Humanities Digital Research Projects
Thanks to the Digital Research and Innovation pilot program jointly launched by Georgetown University Library and the Center for New Designs in Learning and Scholarship, two humanities faculty members recently completed research projects that develop new modes of inquiry, scholarship, and creative production enhanced by digital tools and methodologies.
Michelle Wang (Department of Art and Art History), The Digital Index of Dunhuang Art
The Digital Index of Dunhuang Art is a project that emerged from Prof. Wang’s research on Buddhist art from the medieval silk roads. It serves as a resource for the study of the Mogao Caves at Dunhuang, located in northwestern China’s Gansu Province, which are comprised of 492 man-made caves dating from the 4th to 14th centuries, richly painted with 45,000 square meters of Buddhist murals and installed with more than 2,000 clay icons. The Mogao Caves were inscribed to the UNESCO World Heritage List in 1987 and are an important repository for Buddhist culture and painting history, as well as cross-cultural contacts across Asia. Available in English and in traditional and simplified Chinese characters, the open access index allows users to track individual Buddhist motifs across the caves over the longue durée, and to cross-reference the coexistence of several motifs in the same cave shrines. Prof. Wang hopes that this resource will make the data more readily accessible, and easier to search and cross-reference, than is currently possible from print sources, thus contributing to new humanities research. This project was made possible thanks to the Digital Research and Innovation pilot program and the Undergraduate Student Stipends for Humanities Summer 2023 Research Assistantship, which supported the hiring of a student assistant, Xin Zheng (C’23).
Xin Zheng acknowledged an Undergraduate Student Stipends for Humanities Summer 2023 Research Assistantship from the Georgetown Humanities Initiative, which gave him the chance to contribute to Professor Wang’s digital index. “I learned a lot about the logistics behind such a project, but more importantly, working on the project allowed me to understand more about Dunhuang’s history and Buddhist cave paintings in general, and I look forward to visiting Dunhuang one day.” – Xin Zheng (C’23)

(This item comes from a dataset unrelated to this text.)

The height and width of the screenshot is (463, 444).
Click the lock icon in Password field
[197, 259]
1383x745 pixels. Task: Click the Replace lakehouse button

Nicoletta Pireddu (Global and Comparative Literature Program; Department of Italian Studies; Georgetown Humanities Initiative), Migrating Minds: Journal of Cultural Cosmopolitanism
Migrating Minds: Journal of Cultural Cosmopolitanism (ISSN 2993-1053) is an online, peer-reviewed, open-access scholarly journal devoted to interdisciplinary research on cultural cosmopolitanism from a comparative perspective. Created by Prof. Pireddu in collaboration with two scholars from Université Bordeaux Montaigne, it provides an international forum for innovative critical approaches to cosmopolitanism emerging from literatures, cultures, media, and the arts in dialogue with other areas of the humanities and social sciences, across temporal, spatial, and linguistic boundaries.
Migrating Minds: Journal of Cultural Cosmopolitanism seeks to offer a historically and logically-constructed global view of cultural cosmopolitanism as theory, practice, and methodology able to transcend mere utopian ideals and static representations of peoples, environments, and their symbolic productions. By placing creative expressions at the center of a wide range of contemporary and historical intercultural relationships, the journal explores forms of belonging and spaces of difference and dissidence that challenge both universalist and exclusionary paradigms.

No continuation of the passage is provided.